[START]

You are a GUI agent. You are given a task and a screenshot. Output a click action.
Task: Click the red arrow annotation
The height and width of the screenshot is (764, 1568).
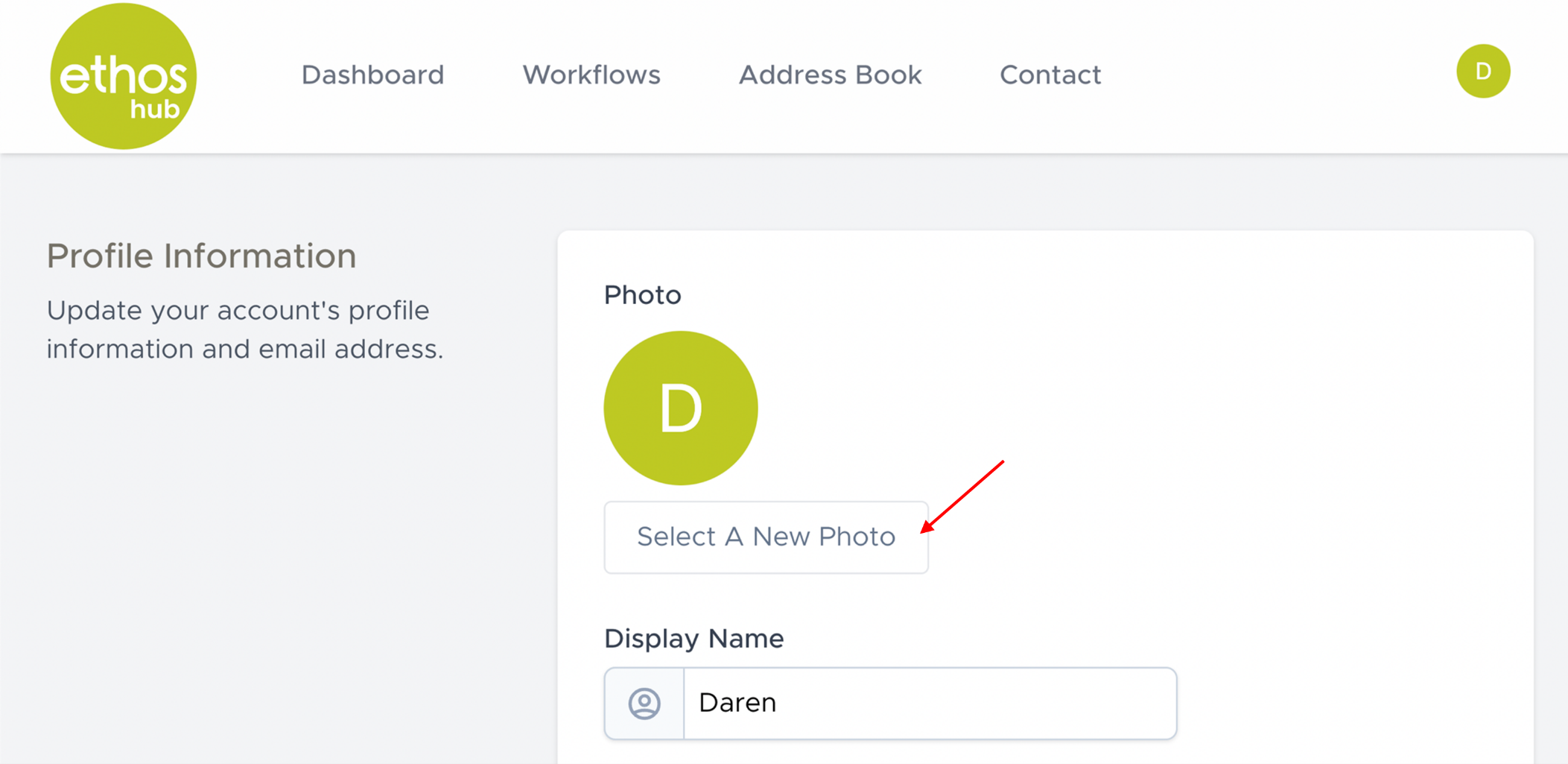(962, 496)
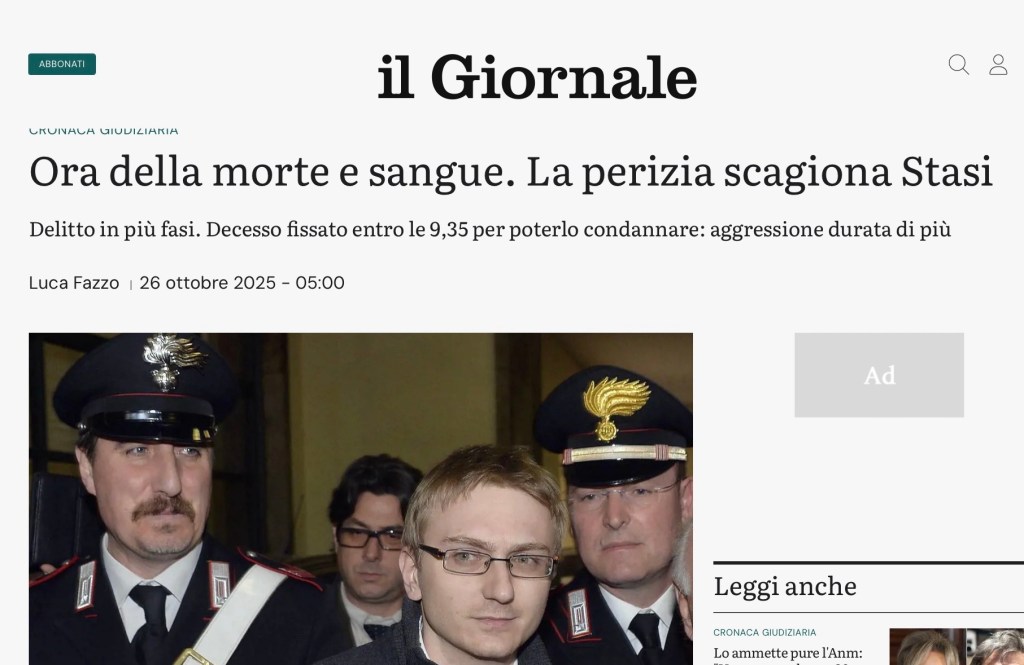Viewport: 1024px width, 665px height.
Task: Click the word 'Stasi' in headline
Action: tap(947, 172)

[END]

## WHAT TO PRODUCE
Reproduce every line of the material above word for word, leaving the pictures out of your copy.

## RESPONSE
You are a GUI agent. You are given a task and a screenshot. Output a click action.
Task: Click the red arrow annotation
The height and width of the screenshot is (764, 1568).
(962, 496)
Viewport: 1024px width, 665px height.
Task: Click the word 'Stasi' in headline
Action: tap(947, 172)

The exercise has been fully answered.